Logan Square Neighborhood Association - Chicago, Illinois


photo by Marc Pokempner

Opening Schools to Community

The education team at the Logan Square Neighborhood Association is transforming education for both children and parents.


The challenge

Logan Square is a mixed-income Chicago community of about 85,000 people, two-thirds of whom are Latino. More than 90 percent of the students in the public school system come from low-income families and are either Latino or African American. The high school dropout rate is above 50 percent, and classes are often too large, with too few resources for teachers. Although many of these schools have improved considerably over the past decade, all still rank below the national average in achievement. Many parents work long hours and have little time to shepherd their children through school; other parents are intimidated by education systems, don’t know how they can help, or feel their status as Spanish speakers means they are not welcome. “Twelve years ago when we started,” the leaders of the Logan Square Neighborhood Association (LSNA) Education Team write, “many of our schools appeared to be ancient fortresses with locked doors.”

Seeds of commitment

The leaders of LSNA’s Education Team include Maria Alviso and Leticia Barrera, who immigrated to Chicago from Mexico as adults; Lissette Moreno-Kuri, who is the daughter of Mexican immigrants; Ada Ayala, who came from Puerto Rico as an adult; and Joanna Brown, who is the granddaughter of Russian-Jewish immigrants. All these leaders have children in public schools. Ayala, who runs the neighborhood’s School Community Learning Center at Funston Elementary, was one of LSNA’s first parent mentors. She says her work with LSNA’s programs inspired her to do more to help. “What motivated me was the change in me when I was a parent mentor. How I grew, my commitment to get somewhere -- and I see that in other women, also.” Moreno-Kuri, director of School Community Learning Centers, says her work stems from her background as the daughter of immigrants. “They didn’t have a community to help them. That motivates me to do what I do because I saw them suffer economically, and from discrimination.” Brown remembers a childhood where she was “taught to give back, but in this work I get back much more than I give – where else can you work where respect, trust, and support are an essential part of the bottom line?”

Accomplishments

Over the past 12 years, the LSNA Education Team has transformed the way schools and the people of the Logan Square Neighborhood interact with one another, improving the lives of parents and their children. Today, the eight community-based schools are a national model for their effective approach to involving parents in school reform. Hundreds of families participate in literacy and health programs, adult education, school leadership training and community development, including affordable housing. According to LSNA’s Education Team, “We have an answer to the universal question: ‘How do you get parents involved?’ We have parent involvement that uses parents’ skills and knowledge to help schools.”

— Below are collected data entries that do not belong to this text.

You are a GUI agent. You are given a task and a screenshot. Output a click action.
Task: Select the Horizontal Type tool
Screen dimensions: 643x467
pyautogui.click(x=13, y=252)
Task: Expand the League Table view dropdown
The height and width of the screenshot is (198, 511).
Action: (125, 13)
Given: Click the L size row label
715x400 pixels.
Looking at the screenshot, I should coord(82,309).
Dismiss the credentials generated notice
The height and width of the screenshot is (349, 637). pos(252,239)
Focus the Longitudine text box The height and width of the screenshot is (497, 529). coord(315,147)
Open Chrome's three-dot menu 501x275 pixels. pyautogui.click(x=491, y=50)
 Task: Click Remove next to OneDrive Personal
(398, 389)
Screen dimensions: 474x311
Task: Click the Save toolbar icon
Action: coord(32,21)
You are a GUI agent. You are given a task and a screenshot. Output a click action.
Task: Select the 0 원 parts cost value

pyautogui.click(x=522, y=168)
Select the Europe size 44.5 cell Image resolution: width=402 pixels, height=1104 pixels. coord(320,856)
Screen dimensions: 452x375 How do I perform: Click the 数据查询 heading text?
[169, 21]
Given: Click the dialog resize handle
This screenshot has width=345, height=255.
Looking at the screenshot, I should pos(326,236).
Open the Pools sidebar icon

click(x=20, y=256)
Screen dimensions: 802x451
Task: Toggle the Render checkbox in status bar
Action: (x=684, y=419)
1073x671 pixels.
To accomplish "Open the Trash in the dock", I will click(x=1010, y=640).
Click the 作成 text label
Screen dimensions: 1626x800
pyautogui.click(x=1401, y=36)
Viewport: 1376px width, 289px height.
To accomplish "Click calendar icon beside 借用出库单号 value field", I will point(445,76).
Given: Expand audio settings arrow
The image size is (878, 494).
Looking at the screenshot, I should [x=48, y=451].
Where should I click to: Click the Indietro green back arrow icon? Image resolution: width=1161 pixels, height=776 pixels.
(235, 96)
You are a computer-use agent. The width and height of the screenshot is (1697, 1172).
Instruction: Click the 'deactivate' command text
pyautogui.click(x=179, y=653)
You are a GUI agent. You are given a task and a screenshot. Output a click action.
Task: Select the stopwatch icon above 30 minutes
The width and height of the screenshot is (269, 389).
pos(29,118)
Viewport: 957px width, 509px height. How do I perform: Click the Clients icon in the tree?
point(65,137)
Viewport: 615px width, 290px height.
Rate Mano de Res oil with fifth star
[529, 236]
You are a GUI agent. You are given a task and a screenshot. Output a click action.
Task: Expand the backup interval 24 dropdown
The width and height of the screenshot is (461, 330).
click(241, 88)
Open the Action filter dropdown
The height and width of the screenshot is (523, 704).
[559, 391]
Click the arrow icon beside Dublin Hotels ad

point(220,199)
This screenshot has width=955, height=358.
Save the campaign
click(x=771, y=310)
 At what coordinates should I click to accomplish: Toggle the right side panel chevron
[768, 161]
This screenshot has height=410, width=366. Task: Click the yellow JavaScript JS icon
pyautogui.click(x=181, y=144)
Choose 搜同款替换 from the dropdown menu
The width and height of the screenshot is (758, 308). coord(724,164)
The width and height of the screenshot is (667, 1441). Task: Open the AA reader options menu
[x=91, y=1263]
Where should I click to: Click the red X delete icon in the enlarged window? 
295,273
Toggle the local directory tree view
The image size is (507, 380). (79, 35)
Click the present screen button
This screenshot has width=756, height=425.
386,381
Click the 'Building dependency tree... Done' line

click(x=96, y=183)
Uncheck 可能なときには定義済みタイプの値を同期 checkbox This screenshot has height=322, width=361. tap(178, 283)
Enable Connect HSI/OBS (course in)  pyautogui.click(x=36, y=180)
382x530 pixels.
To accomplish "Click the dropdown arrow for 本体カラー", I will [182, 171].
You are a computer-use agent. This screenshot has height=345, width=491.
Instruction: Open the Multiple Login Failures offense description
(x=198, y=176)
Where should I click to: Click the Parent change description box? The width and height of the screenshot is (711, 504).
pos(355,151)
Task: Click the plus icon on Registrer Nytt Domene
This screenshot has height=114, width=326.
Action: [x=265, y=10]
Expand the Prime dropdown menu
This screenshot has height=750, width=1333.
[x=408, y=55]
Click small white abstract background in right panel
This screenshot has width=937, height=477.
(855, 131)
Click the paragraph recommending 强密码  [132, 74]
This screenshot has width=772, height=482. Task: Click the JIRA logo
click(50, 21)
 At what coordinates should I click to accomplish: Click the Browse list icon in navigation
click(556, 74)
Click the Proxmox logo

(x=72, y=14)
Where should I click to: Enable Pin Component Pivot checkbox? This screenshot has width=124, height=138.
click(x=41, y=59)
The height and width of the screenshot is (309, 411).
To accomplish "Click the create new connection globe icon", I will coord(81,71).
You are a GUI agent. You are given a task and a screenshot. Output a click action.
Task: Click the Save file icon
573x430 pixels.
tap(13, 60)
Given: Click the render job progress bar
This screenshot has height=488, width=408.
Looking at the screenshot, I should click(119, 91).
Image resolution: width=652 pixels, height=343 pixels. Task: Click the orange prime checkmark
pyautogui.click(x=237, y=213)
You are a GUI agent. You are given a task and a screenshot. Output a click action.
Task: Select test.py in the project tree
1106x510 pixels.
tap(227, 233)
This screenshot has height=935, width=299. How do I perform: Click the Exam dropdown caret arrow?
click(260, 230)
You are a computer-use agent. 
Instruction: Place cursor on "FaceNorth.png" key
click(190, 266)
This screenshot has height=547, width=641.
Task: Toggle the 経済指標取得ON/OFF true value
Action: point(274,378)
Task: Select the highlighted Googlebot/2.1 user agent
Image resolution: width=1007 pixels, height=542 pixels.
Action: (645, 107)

LSNA’s decade-old Parent Mentor program annually places 120 parents as tutors in classrooms at eight schools. The mentors also set goals for themselves during their training. Many parents have used the program as a launching pad for their own continued education, to find better jobs, and to undertake leadership roles in LSNA. The education team’s Literacy Ambassadors program brings teachers into students’ homes, where they read books together and get to know each other. The program teams a literacy ambassador with a parent mentor to bridge the sometimes uncomfortable gap between parents and teachers. Evaluations after the first year and a half showed the 30 teams made 240 visits to 676 parents and 1,315 students, resulting in a substantial impact on parents’ involvement with literacy and school.

Parents who have become comfortable with their children’s schools have even more options now, as LSNA has opened five school-based, community-run Community Learning Centers that serve more than 700 families a week. The centers offer several adult-education classes, including English, computer training and General Educational Development, the high school equivalency certification known as GED. Parent-taught classes range from sewing to folkloric dance. Each site offers free tutoring for children and free childcare. Since the centers have opened, each year more than a hundred adults have earned their GED credentials. Test scores and grades of student attendees have increased significantly.

The LSNA Education Team takes parental involvement yet another step in a university-developed model program called Nueva Generación, which trains parents and others to become bilingual teachers. Currently, 30 students are in their sixth year of study. In order to replicate the program, the Illinois state legislature passed the Illinois Grow Our Own Teachers Education Act in 2004.

The members of the education team have become valued speakers and role models. They frequently speak with reporters, testify before state legislative committees, and meet with elected officials to talk about how community involvement with schools can make a difference. In the past year, they hosted 15 groups who traveled to Chicago to learn more about LSNA’s education successes. And LSNA’s parent leaders shared their ideas at a parent conference in Puerto Rico. In 2002, the Chicago Public School system proposed opening 100 more schools to the community as evening learning centers, largely because LSNA’s Education Team had shown this to be an effective approach.

Leadership style

The LSNA Education Team has been successful because these leaders know how to build trust among people who often have reasons to be cynical. To build trust, leaders say, they must produce what they promise. “At the beginning, people don’t know you. How are they going to trust you?” asks Barrera. “Nobody is going to trust you unless they see the work that you do. When you say, ‘I’m going to do this,’ you do it, so people can see. You become a model when they see that you are responsible and accountable. You’ve built a strong reputation.”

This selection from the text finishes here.